The kickoff to Camacho’s grand relaunch came to its Dallas finale on June 20 as the company hosted its largest Dallas party to date to celebrate its relaunch. Most of the 400 guests—largely from the Dallas area—have become quite familiar with Camacho’s new portfolio, as the brand has been doing events for the better part of the last 50 days in North Texas. In some ways, it was as much a going away party for the numerous Camacho employees who have virtually lived in Texas, as it was about introducing something new.
It was also one more time for the Davidoff-owned company to announce itself and explain how it plans on functioning in the future. Present were its three celebrity ambassadors: Matt Booth of Room101, Mike Ditka, the football coaching legend, and Rob Weiss, a producer and writer who lists Entourage and How to Make it in America to his credits.
All three are not just part of their own cigar brands—Booth and Ditka already have them; Weiss’s line will debut likely in early 2014 with a current working name of Standard Issue—but also serve as the faces of Camacho’s new “Bold Standard” moniker.
While Camacho has rebranded every previously existing line, reblended all but Connecticut and Triple Maduro, discontinued a portion of the portfolio and largely lowered price points, the brand is not done.
For fans of the Liberty, it will return, this year shipping in September. The company hasn’t announced specifics, but it isn’t advertising as its release for the IPCPR trade show and convention, which takes place next month.

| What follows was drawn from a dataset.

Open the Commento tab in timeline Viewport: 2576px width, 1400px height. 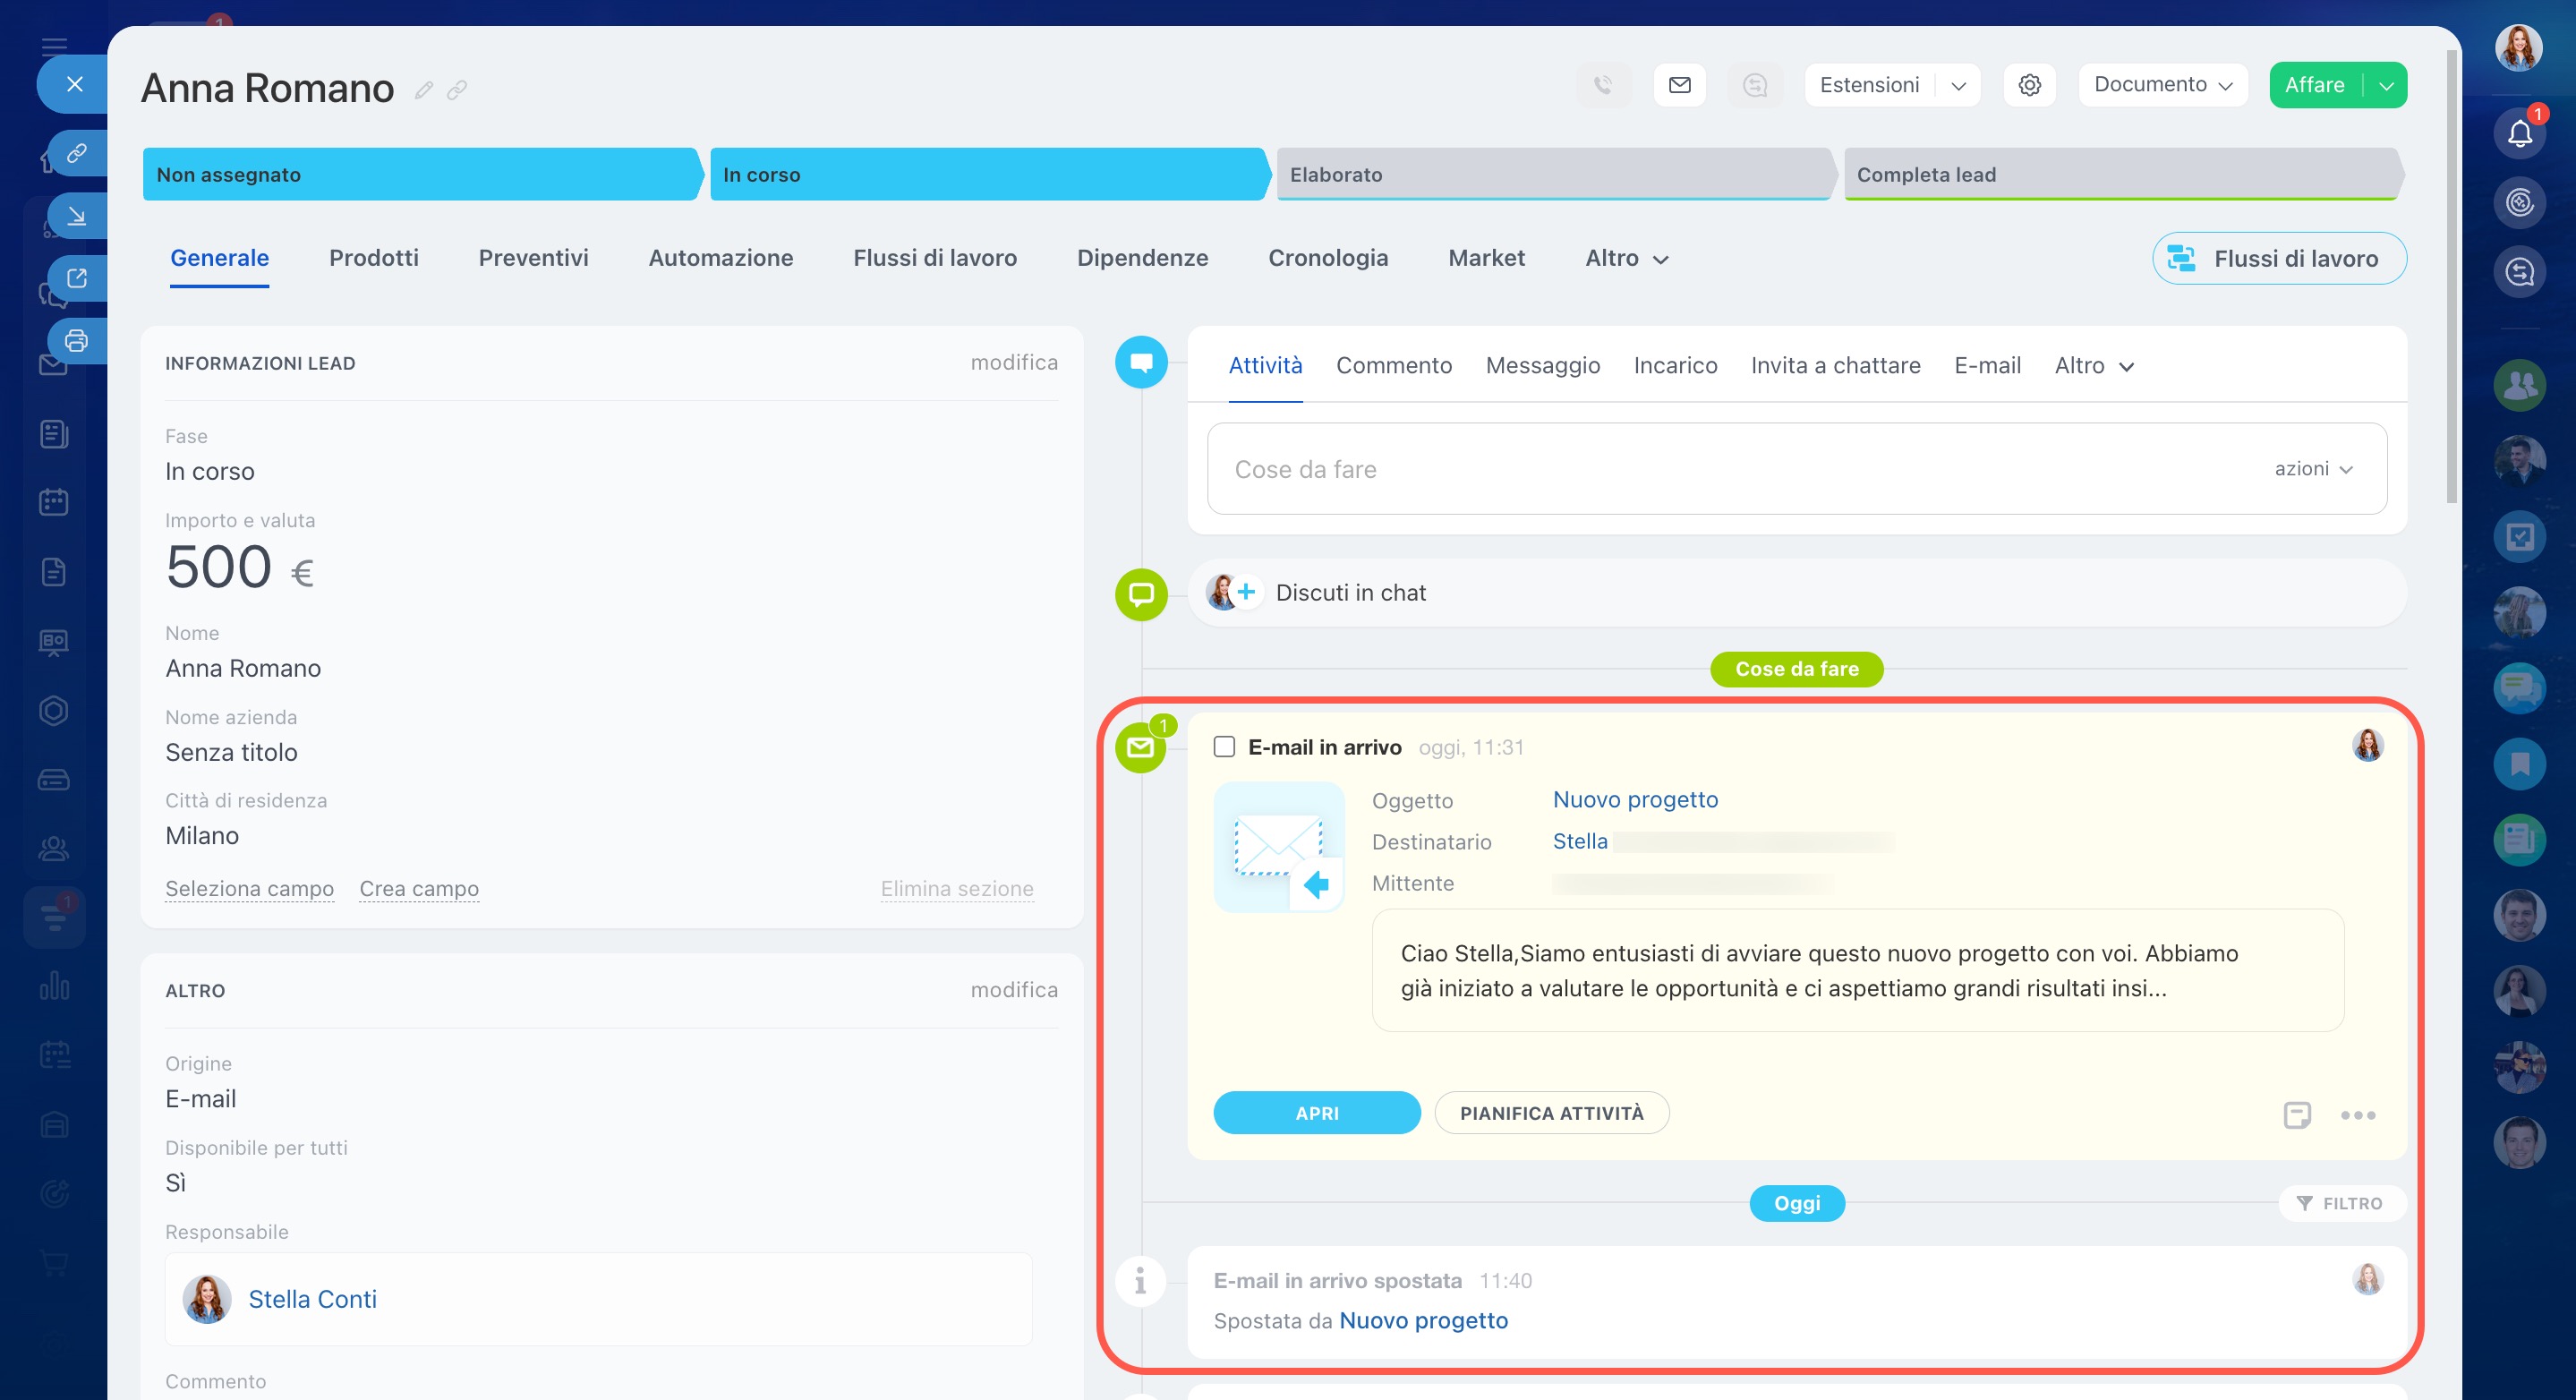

However, the company will not come to the show empty-handed. A limited edition in the form of a cigar called Blackout will debut in Las Vegas, Nev. It uses a Honduran wrapper from 2006, a Nicaraguan binder aged four years and fillers from three different regions and years: Honduras, Nicaragua and Brazil and 2003, 2008 and 2009.
Camacho used a method known as “press-fermentation” by adding weight to the top of the pilones, where the tobacco sits to process, in order to create more heat. After the intensive process, the tobacco rested longer to recover before being aged. In addition, the company used leaves from the top two-thirds of the plants in order to get leaves with more oils.
The rolled cigars have been aging for two years and will be released in a total of five vitolas: Robusto (5 x 50), Toro (6 x 50), Churchill (7 x 48), Figurado (6 1/8 x 54/42) and Gordo (6 x 60). The company plans to only make 5,000 boxes of 20 cigars, limiting the total production run to 100,000. The company describes it as a four out of five on its internal intensity ratings.
Pricing is expected to be between $11.00-$13.00 and the company will have a live scorpion, the new logo for the brand, on display. Earlier this year the company acquired a few scorpions, due to the predatory nature of the animal, only one remains.
All three brand ambassadors will be at the show. Neither Ditka, nor Weiss will announce any new products, however Matt Booth’s Room101 will show off its Master Collection, described as the company’s most premium release to date. The release will also help to cement Room101’s minor rebranding as the company changes logos.
The mid-July trade show will also be the first time for most retailers to order the new Camacho products.
Behind-the-scenes, Camacho has gone through a series of changes both in the U.S. and Honduras. Courtney Aiken has been appointed brand manager of Camacho, Room101, The Griffin’s and Cusano. Dylan Austin remains head of marketing for the brand, but the company reportedly has made numerous personnel changes at AgroIndustrias Laepe, SA factory, the new name for the company’s Honduran operations.
Update: An earlier version of this story referred to the Honduras factory as Tabacos Rancho Jamastran.